## Begin Page

Microsoft Azure Outage Across the Globe
hawkinspeter writes: The BBC reports that overnight an outage of Microsoft's Azure cloud computing platform took down many third-party sites that rely on it, in addition to disrupting Microsoft's own products. Office 365 and Xbox Live services were affected.
This happened at a particularly inopportune time, as Microsoft has recently been pushing its Azure services in an effort to catch up with other providers such as Amazon, IBM, and Google. Just a couple of hours previously, Microsoft had screened an Azure advert in the UK during the Scotland v. England soccer match." (Most services are back online. As of this writing, Application Insights is still struggling, and Europe is having problems with hosted VMs.)
This happened at a particularly inopportune time, as Microsoft has recently been pushing its Azure services in an effort to catch up with other providers such as Amazon, IBM, and Google. Just a couple of hours previously, Microsoft had screened an Azure advert in the UK during the Scotland v. England soccer match." (Most services are back online. As of this writing, Application Insights is still struggling, and Europe is having problems with hosted VMs.)
Really makes me keen to install that out-of-band patch that was spoken about yesterday across all my servers....
Global BSOD!
had a blue screen of death. Ironic, isn't it?
Cloud fail, like nobody saw that coming.
If you don't own and operate your own infrastructure, you're at the mercy of someone else.
And clearly that someone else can't guarantee you robustness with this magic cloud.

## End Page
## Begin Provided material

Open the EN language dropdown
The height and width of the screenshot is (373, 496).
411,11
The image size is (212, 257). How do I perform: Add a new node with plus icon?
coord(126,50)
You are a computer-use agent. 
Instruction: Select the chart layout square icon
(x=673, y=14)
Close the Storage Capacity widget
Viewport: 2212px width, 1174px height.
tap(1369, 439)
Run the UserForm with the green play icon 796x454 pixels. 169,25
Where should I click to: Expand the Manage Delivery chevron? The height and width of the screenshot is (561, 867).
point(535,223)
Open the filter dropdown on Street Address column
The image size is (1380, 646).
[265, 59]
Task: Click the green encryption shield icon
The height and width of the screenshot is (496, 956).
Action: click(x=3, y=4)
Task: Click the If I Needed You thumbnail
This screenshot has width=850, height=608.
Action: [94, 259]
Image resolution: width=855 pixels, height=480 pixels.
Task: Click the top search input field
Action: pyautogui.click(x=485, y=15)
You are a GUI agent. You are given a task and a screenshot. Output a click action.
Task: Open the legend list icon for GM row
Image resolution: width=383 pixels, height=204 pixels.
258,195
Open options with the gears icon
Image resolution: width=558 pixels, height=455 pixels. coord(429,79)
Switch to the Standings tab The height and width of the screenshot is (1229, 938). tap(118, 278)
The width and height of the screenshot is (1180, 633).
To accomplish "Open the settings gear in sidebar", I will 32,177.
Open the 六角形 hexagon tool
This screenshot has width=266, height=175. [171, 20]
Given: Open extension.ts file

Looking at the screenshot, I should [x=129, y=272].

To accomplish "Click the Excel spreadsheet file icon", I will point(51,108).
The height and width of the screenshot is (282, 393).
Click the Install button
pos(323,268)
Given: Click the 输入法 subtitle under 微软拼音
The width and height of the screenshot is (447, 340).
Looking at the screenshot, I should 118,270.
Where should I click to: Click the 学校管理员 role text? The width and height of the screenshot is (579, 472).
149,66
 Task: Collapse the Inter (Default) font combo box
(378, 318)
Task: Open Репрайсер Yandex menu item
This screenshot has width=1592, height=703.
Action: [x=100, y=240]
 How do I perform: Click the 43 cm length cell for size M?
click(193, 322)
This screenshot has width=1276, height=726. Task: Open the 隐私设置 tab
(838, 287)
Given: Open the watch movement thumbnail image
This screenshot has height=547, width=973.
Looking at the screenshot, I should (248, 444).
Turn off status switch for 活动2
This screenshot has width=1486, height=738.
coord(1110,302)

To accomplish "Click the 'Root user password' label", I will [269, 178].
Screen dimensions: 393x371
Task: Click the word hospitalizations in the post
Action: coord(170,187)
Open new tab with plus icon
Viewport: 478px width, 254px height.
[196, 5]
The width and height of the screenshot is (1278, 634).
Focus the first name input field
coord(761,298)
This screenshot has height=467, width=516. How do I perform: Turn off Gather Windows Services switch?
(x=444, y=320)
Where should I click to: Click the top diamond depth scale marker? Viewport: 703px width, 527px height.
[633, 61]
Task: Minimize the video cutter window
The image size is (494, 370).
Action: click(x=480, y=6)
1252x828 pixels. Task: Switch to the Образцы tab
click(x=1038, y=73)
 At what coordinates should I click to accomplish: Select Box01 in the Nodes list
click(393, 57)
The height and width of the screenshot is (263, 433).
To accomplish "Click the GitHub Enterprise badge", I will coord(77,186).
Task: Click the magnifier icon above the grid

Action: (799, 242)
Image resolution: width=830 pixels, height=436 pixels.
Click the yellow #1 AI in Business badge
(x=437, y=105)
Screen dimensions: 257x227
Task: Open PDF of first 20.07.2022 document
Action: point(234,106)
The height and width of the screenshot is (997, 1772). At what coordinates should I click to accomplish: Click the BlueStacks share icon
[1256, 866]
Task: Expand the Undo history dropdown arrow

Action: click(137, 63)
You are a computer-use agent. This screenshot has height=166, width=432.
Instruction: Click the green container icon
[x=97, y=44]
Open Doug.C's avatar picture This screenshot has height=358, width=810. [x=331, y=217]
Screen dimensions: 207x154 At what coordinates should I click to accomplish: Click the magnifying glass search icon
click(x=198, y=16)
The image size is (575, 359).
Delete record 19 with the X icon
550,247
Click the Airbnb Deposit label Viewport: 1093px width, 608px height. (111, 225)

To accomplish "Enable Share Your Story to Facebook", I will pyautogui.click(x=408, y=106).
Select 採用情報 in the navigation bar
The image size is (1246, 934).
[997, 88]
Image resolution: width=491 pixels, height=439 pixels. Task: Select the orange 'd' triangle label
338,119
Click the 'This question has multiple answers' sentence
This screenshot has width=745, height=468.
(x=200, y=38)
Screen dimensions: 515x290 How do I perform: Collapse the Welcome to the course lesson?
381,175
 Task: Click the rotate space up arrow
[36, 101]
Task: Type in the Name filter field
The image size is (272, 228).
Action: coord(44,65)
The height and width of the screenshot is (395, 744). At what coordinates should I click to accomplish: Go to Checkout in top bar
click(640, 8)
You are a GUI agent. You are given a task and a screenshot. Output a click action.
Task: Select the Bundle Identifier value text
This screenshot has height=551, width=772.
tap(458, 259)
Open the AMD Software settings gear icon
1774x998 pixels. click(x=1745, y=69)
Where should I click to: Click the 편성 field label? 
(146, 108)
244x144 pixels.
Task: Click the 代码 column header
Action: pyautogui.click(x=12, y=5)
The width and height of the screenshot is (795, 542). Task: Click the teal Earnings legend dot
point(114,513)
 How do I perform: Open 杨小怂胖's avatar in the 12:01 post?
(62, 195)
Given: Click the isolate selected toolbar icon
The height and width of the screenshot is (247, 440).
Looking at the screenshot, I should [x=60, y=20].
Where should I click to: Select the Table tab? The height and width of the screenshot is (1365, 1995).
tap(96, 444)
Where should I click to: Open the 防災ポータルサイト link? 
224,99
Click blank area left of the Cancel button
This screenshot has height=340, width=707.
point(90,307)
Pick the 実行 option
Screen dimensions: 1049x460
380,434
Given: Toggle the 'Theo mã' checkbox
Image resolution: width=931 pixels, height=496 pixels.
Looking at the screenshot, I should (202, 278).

## End Provided material

Your tasks:
**a)** According to the Azure outage report, which of Microsoft's own services were affected?
**b)** Why does the Azure outage report call the timing of the outage particularly inopportune?

The responses:
**a)** Office 365 and Xbox Live services were affected.

**b)** Microsoft had recently been promoting its Azure services to catch up with providers such as Amazon, IBM, and Google. Only a couple of hours before the outage, it had screened an Azure advert in the UK during the Scotland v. England soccer match.